Sulla quarta di copertina dell’ultima edizione di Introduzione alla cultura visuale di Nicholas Mirzoeff, curata da Meltemi (387 pp. 24 euro), leggiamo «La nostra vita ha luogo in uno schermo», parole che suonano come un amaro presagio in un tempo che ha visto gli schermi sopperire a ogni forma di socialità altrimenti inesistente.

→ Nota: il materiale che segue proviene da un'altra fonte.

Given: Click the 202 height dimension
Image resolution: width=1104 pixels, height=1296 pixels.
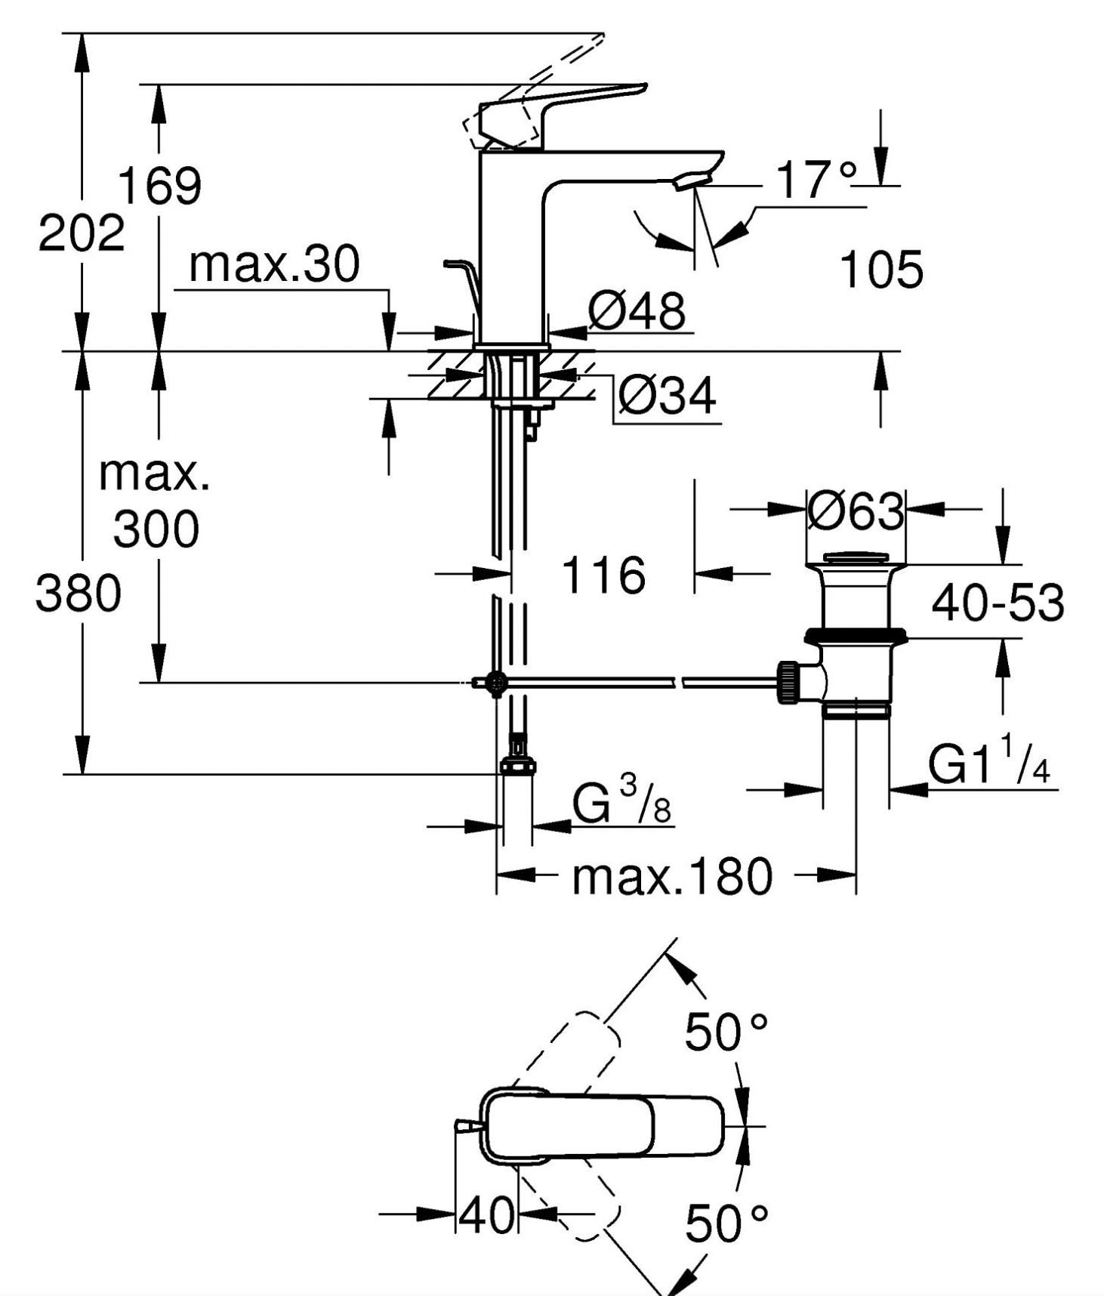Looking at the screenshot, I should click(82, 233).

È l’incipit, perentorio ma efficace, del libro edito per la prima volta da Routledge nel 1999, nel quale l’autore aveva raccolto le idee e le intuizioni emerse dai suoi seminari all’Università del Wisconsin e alla Stony Brook University. Un libro che sarebbe diventato un riferimento irrinunciabile per orientarsi all’interno della visual culture, nata nella prima metà degli anni ’90 con il pictorial turn teorizzato da W. J. T. Mitchell e con la ikonische Wende formulata da G. Boehm. Un campo di studi che nei primi anni Duemila cercava di ricostruire le condizioni di possibilità della produzione, distribuzione, manipolazione e del consumo delle immagini all’interno del mondo postmoderno e globalizzato.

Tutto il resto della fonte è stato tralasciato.